GOAL OF THE EXERCISE = For the entries below, the result should be an exact transcription of the lines from the one with "This screenshot has width=1099, height=555." up to and including the one with "This screenshot has height=375, width=500.", and only those.

[Stored records]
"""

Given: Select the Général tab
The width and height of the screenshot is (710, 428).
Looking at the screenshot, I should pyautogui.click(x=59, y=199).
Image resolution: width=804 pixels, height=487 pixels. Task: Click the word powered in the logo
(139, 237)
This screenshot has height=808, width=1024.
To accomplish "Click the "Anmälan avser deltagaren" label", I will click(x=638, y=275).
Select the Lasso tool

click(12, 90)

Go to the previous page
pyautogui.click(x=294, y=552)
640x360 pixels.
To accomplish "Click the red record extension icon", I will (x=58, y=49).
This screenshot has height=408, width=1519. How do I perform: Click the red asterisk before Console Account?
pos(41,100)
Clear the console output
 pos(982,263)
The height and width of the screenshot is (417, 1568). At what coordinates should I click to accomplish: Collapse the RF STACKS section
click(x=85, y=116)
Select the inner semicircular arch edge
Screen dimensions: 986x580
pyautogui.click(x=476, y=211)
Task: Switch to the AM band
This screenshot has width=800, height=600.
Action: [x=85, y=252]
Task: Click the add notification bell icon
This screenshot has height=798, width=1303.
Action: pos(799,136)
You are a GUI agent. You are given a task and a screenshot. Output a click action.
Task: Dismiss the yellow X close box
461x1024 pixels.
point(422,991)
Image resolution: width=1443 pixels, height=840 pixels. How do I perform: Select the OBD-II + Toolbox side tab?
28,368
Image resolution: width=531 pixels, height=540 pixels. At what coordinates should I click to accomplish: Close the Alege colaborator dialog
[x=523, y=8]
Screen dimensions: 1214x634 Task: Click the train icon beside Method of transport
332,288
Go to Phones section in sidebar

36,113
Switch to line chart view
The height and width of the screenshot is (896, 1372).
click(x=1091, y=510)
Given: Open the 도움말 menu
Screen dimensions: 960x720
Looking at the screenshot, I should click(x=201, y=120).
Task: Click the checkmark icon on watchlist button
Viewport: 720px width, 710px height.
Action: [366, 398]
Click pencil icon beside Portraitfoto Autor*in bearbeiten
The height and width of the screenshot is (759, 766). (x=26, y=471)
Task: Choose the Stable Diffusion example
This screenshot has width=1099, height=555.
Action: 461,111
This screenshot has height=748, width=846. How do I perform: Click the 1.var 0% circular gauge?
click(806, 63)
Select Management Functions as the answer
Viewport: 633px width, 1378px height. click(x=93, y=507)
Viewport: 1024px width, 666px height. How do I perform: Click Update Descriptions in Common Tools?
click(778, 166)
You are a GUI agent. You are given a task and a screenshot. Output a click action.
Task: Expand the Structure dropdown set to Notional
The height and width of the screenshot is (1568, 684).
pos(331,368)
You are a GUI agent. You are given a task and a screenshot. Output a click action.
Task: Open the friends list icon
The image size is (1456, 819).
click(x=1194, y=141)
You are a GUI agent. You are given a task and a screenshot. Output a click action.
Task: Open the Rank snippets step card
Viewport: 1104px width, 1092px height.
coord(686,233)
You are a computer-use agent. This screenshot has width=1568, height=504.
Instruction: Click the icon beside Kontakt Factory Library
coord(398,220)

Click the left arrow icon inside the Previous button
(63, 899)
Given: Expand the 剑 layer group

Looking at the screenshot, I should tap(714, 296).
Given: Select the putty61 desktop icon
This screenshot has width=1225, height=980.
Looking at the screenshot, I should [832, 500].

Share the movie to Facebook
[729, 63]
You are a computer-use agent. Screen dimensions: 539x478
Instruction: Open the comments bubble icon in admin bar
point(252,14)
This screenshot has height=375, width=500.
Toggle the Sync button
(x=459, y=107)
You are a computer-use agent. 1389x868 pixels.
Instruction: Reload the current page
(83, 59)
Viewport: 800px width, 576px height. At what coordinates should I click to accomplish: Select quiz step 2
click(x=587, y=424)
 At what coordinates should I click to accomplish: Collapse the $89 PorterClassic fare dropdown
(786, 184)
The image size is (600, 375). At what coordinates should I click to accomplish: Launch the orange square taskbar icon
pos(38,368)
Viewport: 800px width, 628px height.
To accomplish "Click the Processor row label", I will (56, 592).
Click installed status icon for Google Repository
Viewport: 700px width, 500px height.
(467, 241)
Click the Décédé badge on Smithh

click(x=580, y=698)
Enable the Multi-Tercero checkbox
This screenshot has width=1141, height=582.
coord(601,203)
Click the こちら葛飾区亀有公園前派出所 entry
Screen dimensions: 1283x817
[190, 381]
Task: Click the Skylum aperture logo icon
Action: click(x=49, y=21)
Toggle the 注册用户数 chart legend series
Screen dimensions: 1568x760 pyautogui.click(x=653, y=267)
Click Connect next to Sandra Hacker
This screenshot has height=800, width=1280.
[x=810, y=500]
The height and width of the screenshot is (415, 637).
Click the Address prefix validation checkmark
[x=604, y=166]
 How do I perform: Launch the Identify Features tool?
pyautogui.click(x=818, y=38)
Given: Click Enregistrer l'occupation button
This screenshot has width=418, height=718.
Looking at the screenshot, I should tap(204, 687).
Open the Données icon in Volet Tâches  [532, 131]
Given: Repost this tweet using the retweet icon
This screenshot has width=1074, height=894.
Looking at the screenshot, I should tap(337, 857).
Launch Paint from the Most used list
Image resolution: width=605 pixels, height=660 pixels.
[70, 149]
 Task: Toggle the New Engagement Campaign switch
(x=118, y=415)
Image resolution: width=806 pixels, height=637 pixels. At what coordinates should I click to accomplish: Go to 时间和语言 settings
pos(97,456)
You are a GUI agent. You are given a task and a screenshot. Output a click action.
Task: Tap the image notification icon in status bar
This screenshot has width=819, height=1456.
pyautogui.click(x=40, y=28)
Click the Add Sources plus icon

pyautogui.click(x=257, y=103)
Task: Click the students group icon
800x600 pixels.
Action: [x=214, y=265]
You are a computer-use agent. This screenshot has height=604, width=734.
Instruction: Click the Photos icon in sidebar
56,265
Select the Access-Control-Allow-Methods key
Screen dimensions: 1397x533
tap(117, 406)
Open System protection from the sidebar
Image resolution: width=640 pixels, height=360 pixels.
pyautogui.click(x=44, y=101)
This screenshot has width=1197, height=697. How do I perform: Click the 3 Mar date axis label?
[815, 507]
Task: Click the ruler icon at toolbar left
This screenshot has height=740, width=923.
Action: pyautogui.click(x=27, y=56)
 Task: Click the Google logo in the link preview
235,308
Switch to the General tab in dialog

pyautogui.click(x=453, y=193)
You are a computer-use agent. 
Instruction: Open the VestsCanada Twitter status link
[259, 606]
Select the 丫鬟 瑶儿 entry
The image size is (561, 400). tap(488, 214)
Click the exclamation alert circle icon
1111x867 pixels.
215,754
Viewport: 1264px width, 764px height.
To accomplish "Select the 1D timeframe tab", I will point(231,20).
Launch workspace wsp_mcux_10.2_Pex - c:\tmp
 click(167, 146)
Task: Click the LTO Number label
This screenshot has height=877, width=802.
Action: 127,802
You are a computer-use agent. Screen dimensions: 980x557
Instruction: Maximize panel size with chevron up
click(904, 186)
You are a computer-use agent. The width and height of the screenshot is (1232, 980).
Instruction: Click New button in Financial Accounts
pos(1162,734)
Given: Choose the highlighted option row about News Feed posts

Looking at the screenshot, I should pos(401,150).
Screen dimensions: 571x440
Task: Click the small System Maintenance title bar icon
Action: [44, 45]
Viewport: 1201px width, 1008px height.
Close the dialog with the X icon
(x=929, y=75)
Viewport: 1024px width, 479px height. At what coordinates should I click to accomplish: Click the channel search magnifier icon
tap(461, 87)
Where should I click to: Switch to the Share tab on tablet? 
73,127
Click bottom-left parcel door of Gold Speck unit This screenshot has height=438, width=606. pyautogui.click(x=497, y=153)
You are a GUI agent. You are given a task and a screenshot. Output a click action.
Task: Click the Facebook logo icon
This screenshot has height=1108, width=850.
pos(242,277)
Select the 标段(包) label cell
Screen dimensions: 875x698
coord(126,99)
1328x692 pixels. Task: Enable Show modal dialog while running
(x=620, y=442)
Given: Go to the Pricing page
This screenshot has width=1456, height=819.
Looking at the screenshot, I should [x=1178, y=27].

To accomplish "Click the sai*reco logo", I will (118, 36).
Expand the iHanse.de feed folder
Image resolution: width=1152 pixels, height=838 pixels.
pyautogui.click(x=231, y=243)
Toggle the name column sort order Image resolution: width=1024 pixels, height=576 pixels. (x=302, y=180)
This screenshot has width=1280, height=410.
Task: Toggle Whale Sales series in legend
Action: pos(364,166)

"""

ANSWER BOX =
This screenshot has width=1099, height=555.
Action: 461,111
This screenshot has height=748, width=846. How do I perform: Click the 1.var 0% circular gauge?
click(806, 63)
Select Management Functions as the answer
Viewport: 633px width, 1378px height. click(x=93, y=507)
Viewport: 1024px width, 666px height. How do I perform: Click Update Descriptions in Common Tools?
click(778, 166)
You are a GUI agent. You are given a task and a screenshot. Output a click action.
Task: Expand the Structure dropdown set to Notional
The height and width of the screenshot is (1568, 684).
pos(331,368)
You are a GUI agent. You are given a task and a screenshot. Output a click action.
Task: Open the friends list icon
The image size is (1456, 819).
click(x=1194, y=141)
You are a GUI agent. You are given a task and a screenshot. Output a click action.
Task: Open the Rank snippets step card
Viewport: 1104px width, 1092px height.
coord(686,233)
You are a computer-use agent. This screenshot has width=1568, height=504.
Instruction: Click the icon beside Kontakt Factory Library
coord(398,220)

Click the left arrow icon inside the Previous button
(63, 899)
Given: Expand the 剑 layer group

Looking at the screenshot, I should tap(714, 296).
Given: Select the putty61 desktop icon
This screenshot has width=1225, height=980.
Looking at the screenshot, I should [832, 500].

Share the movie to Facebook
[729, 63]
You are a computer-use agent. Screen dimensions: 539x478
Instruction: Open the comments bubble icon in admin bar
point(252,14)
This screenshot has height=375, width=500.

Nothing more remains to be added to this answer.